If competing in a triathlon is one of your fitness goals, you’ve come to the right place.
As the old saying goes, “There is no time like the present.” If you’re serious about it, you should sign up for a race and start training right away.
While the thought of doing a multi-sport race might seem intimidating at first, preparing yourself is much simpler than you might imagine.
Below, we’ve put together the basics you need to start training for a triathlon.
Begin Early Enough
We shouldn’t place arbitrary limitations upon ourselves, but we should look at things realistically and remember that becoming a good triathlete takes time.

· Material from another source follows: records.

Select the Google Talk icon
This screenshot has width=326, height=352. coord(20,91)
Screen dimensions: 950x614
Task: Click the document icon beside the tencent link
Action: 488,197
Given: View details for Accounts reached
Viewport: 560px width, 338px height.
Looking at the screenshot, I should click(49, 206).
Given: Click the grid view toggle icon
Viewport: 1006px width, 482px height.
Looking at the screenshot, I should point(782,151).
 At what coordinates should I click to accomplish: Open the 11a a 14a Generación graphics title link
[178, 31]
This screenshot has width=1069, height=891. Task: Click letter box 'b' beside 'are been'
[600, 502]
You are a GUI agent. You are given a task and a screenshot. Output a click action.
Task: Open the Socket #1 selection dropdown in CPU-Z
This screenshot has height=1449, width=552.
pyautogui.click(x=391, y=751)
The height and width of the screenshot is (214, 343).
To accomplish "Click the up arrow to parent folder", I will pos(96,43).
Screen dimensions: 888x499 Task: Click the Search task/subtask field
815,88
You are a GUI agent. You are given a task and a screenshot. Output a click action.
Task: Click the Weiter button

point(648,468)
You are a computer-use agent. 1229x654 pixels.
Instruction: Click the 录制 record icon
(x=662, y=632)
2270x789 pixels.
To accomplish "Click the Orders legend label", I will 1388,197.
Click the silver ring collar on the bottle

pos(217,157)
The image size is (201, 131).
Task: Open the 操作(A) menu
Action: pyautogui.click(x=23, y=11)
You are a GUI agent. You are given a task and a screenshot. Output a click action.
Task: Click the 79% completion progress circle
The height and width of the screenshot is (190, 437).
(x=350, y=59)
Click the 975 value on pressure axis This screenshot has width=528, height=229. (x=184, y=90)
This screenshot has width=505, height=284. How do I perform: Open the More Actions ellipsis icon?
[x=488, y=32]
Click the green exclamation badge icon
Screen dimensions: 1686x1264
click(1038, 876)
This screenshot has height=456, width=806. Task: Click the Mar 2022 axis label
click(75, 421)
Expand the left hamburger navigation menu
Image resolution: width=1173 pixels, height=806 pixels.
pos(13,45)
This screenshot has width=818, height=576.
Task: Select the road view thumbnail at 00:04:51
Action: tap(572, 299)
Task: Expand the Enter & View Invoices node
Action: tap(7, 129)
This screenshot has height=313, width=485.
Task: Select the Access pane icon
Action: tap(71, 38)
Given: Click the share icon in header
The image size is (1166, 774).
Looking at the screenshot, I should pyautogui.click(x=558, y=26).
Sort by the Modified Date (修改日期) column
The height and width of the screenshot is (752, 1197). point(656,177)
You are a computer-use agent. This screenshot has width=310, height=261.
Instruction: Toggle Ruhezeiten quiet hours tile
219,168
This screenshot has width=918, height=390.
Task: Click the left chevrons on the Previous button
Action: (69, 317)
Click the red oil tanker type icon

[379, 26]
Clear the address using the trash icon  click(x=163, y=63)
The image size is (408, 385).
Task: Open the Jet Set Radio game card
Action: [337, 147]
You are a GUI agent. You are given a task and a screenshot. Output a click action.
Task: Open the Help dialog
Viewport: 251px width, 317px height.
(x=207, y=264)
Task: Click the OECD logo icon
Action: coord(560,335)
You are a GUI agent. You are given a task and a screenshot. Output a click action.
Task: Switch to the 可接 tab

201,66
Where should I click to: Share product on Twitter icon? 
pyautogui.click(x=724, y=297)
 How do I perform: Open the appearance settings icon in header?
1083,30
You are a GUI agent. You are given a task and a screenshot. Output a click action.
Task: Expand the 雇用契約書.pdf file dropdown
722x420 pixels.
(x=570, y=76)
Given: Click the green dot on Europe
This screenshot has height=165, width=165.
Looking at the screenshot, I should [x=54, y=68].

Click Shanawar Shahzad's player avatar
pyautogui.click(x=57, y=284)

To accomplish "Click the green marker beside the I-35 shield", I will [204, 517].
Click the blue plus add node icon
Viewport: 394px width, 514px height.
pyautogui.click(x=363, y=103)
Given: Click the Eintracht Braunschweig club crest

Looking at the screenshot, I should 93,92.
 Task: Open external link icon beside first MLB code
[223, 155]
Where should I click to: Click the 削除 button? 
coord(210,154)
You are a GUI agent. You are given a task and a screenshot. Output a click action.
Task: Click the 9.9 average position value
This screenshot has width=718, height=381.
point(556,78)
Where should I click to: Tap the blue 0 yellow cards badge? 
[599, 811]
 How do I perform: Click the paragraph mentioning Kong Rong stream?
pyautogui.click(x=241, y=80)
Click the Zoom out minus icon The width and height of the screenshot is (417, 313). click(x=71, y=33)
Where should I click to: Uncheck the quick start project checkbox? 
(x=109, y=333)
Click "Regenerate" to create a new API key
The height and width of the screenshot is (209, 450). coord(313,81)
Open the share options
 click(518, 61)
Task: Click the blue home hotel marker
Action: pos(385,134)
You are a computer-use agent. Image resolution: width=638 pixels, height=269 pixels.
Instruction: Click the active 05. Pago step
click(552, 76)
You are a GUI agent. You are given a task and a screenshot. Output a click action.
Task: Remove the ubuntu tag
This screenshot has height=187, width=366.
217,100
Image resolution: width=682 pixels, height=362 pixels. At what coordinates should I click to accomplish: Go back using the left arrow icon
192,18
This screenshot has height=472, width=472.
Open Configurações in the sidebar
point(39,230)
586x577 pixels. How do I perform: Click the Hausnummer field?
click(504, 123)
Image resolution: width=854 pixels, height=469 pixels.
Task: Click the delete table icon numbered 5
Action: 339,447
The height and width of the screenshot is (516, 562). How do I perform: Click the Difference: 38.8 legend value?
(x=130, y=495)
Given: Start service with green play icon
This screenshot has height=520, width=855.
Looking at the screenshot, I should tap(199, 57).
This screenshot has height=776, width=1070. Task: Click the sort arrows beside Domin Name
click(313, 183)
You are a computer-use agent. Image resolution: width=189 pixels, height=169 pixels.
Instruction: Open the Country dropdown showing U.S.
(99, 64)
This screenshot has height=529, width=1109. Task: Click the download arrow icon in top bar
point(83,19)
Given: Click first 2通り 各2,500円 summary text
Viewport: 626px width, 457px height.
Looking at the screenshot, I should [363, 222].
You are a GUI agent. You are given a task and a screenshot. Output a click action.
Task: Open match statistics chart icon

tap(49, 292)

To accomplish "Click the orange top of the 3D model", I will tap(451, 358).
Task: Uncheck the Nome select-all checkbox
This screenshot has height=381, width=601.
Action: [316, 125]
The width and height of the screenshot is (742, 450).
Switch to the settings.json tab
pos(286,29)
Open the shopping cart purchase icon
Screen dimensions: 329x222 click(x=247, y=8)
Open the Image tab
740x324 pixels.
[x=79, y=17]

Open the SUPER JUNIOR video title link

Fitness adaptations take time to develop and add up, so we should give ourselves at least ten to twelve weeks to prepare for a race.
Pick The Right Race
Depending on the distance of the race, there are three main categories of triathlons:
- A sprint triathlon – 750m (0.47-mile) swim, 20km (12-mile) bike, and a 5km (3.10-mile) run.
- An Olympic triathlon – 1.5km (0.93-mile) swim, 40km (25-mile) bike, and 10km (6.2-mile) run.
- A full triathlon (Ironman) – 3.8 km (2.4-mile) swim, 180.2km (112-mile) bike, and 42.2km (26.6-mile) run.
Ironman certainly sounds the coolest of them all. But, as a newbie who is getting started with triathlons, it’s better to go with the shortest one. That way, you’ll be able to see what the competition is, and you’ll have a much higher chance of completing it.
Outline Your Weekly Plan
Because you have three sports to prepare for, you should start with four to six hours of weekly training, split across five workouts:
- Two swimming workouts
- One running workout
- One biking workout
- One combined workout
Swimming is highly technique-dependent, so starting with two workouts for it is a great plan. As you get better at it (and with the other things), you can start doing more combined sessions.
Here are some brief guidelines:
Start by focusing more on your technique and less on your speed and the distance you swim. Practice your breathing, kicking, and strokes before moving into any particular workouts.
It’s best to practice running after swimming and biking, as that will help better prepare you for the actual competition.
Biking will probably seem like your easiest task, but don’t make the mistake of neglecting to train the discipline. Focus on doing one to two 45-60-minute sessions where you keep your heart rate between 135 and 155 beats per minute.
Improving your overall aerobic capacity will positively impact your running and swimming performance.